IMO 1 is probably too strict and frustrating, especially before stageless. 2 is, in theory, in keeping with the spirit of deliberate ambiguities, but very chaotic.

Both 3 and 4 have the nice property of clustering exclusive systems together automatically, which should be good for performance. My intuition is that 3 is a better default than 4: IME exclusive systems tend to be used for taking snapshots of state.

We could formalize this notion with a asap and alap system configuration tool, which would probably be quite useful in general, and allow overriding to the opposite case as desired. This would allow users to resolve all ambiguities for a given system in a single line (except between other ASAP systems).

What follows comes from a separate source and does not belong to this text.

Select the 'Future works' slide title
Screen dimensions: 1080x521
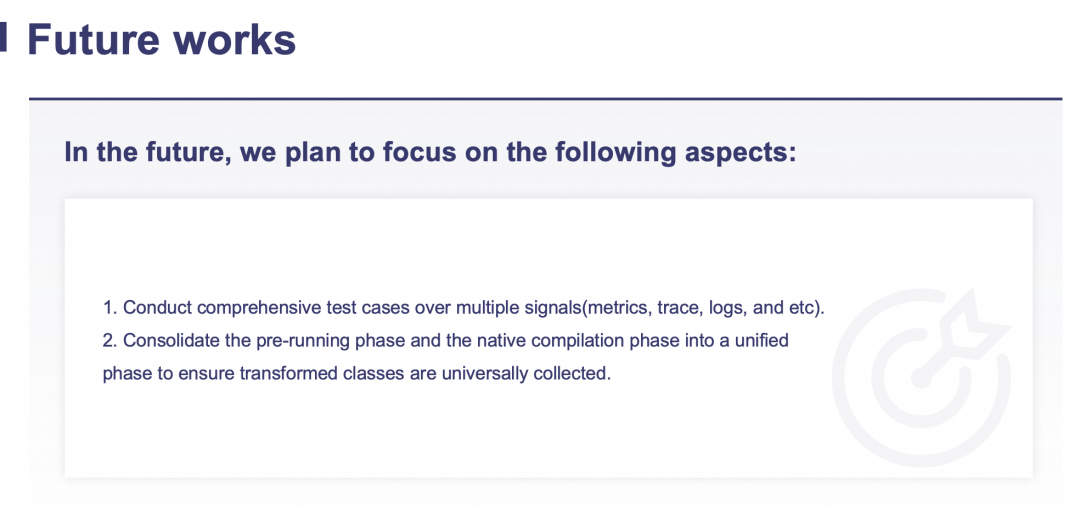(x=162, y=40)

EDIT: With these tools, I would actually be okay with 1.

alice-i-cecile avatar Mar 10 '22 16:03 alice-i-cecile

I was talking about the actual implementation. You can see where I've updated the system params to add the proper component access. I just haven't ripped out the special-casing in SystemStage yet.

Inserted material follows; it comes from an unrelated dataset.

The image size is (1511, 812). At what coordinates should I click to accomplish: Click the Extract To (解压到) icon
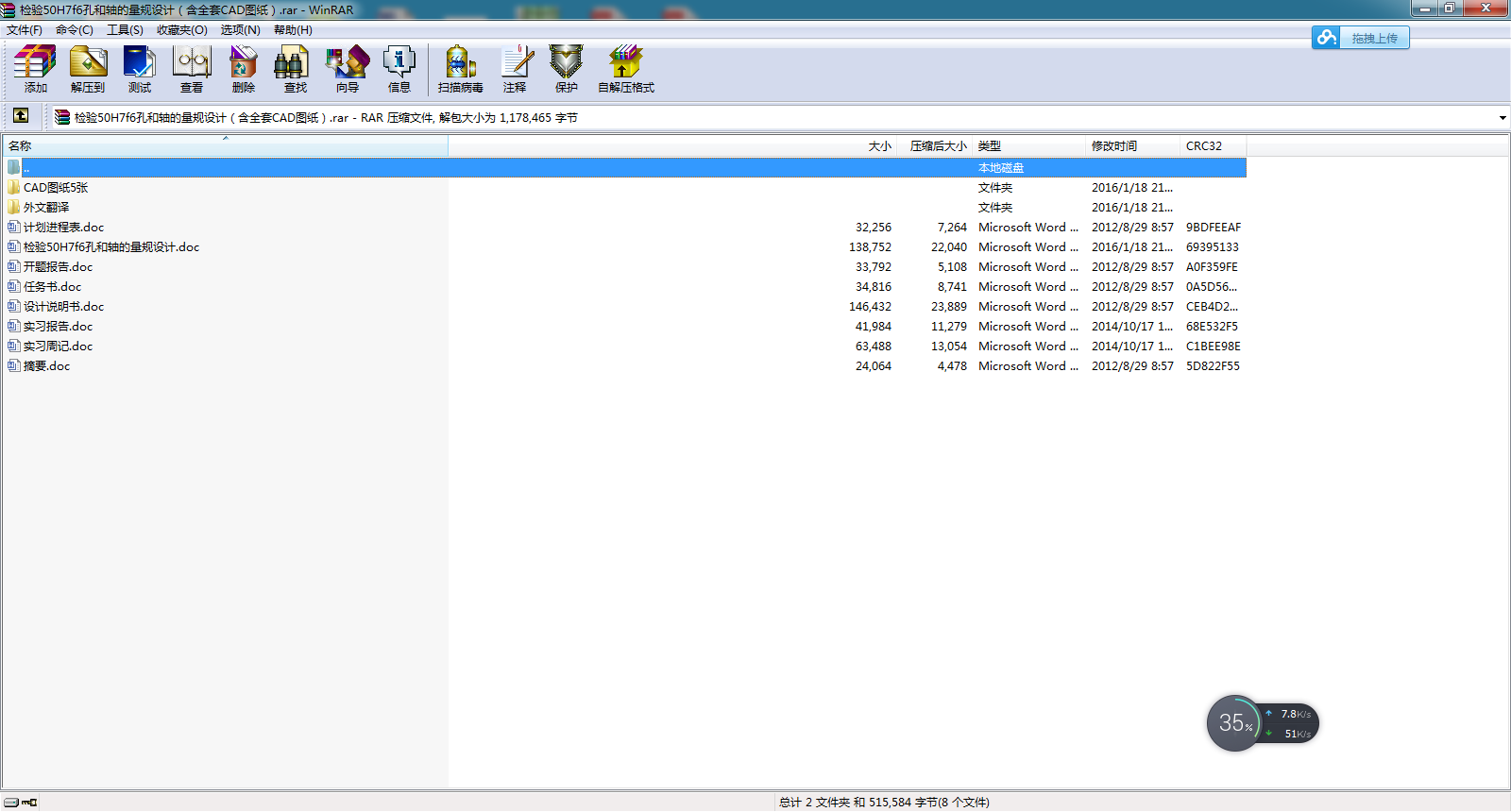point(88,69)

Also, I didn't understand what you were saying here.

otherwise we massively lose perf because we'd have to effectively rebuild the graph every dispatch

If you meant "now we have to tell users to be careful about where they put exclusive systems or they risk needlessly throwing away parallelism", then yeah, but there's no need for us to rebuild the graph. (edit: I see, you meant registering new archetypes and updating the archetype component access bitsets.)

Systems with &mut World now have component and archetype component access that reflect their exclusivity. They can and will be topsorted like any other system. But yes, when the order between an exclusive system and others is ambiguous, when it runs can vary a lot given the executor is greedy (topsort order still gives priority).

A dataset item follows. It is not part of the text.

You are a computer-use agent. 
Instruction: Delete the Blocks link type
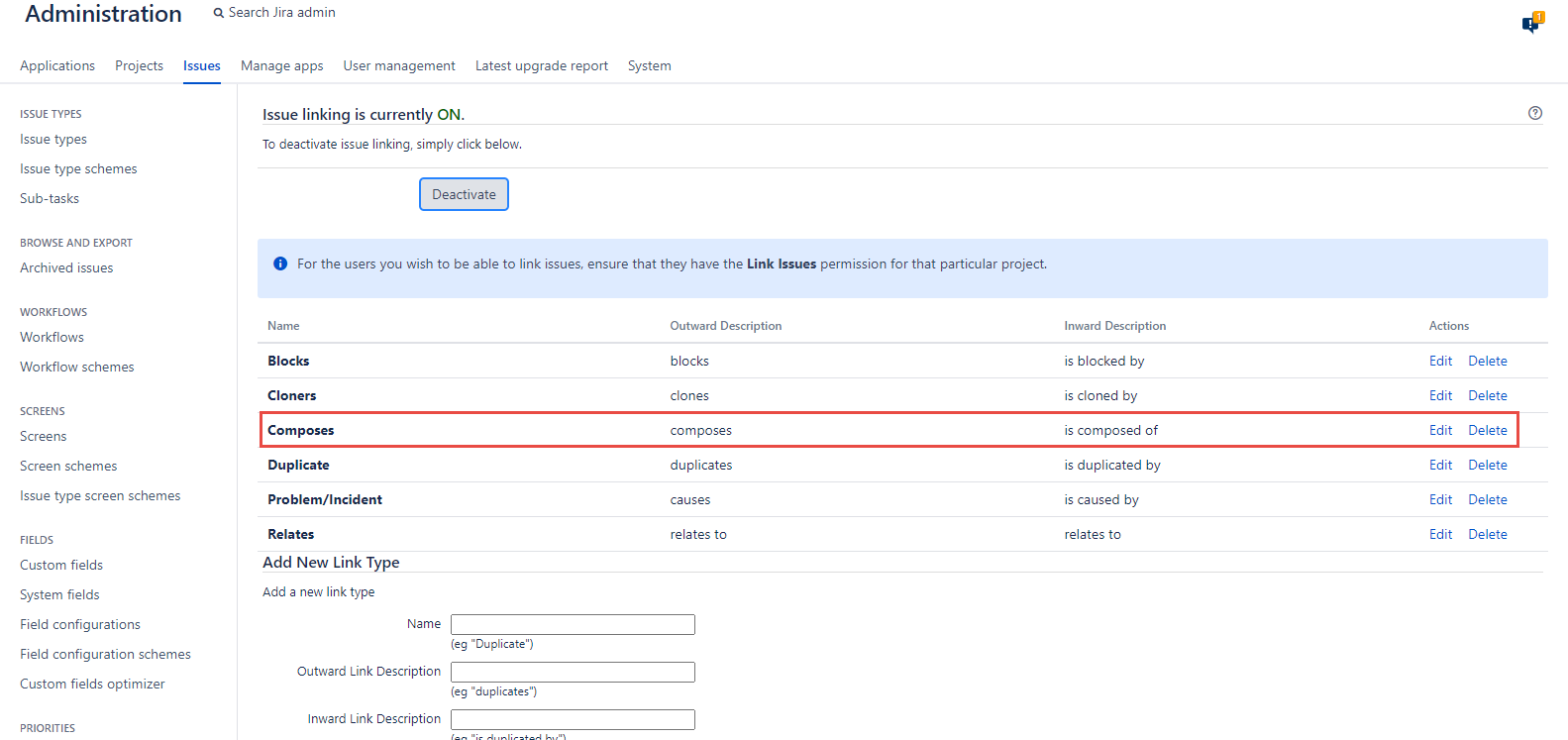coord(1487,361)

IMO 1 is probably too strict and frustrating, especially before stageless. 2 is, in theory, in keeping with the spirit of deliberate ambiguities, but very chaotic.

IMO, 1 is the only acceptable option. We can reduce the noise and jargon in the ambiguity warnings separately.

maniwani avatar Mar 10 '22 16:03 maniwani

Right, because otherwise we're spinning our wheels constantly checking a condition (can this exclusive system run) that will never be met.

No, that's not it. Exclusive systems can change archetypes, which invalidates parallel systems' cached scheduling data, requiring a rebuild. Moving a parallel system between blocks separated by hard sync points does the same, because said cached data is a bunch of tight and bespoke bitsets build for and around that specific block. It's needed to boil down the absolutely unavoidable "can this run" checks to a single bitset comparison.

Ratysz avatar Mar 10 '22 16:03 Ratysz

Exclusive systems can change archetypes, which invalidates parallel systems' cached scheduling data, requiring a rebuild.

Right, I guess we can't quite run exclusive systems using the executor yet. ~~The system tasks are spawned before we know if any system can run, and that borrow keeps us from updating their archetype component access.~~ Edit: Instead of updating system archetype component access once at the beginning, we'd want to update a system's access just before signaling it to run.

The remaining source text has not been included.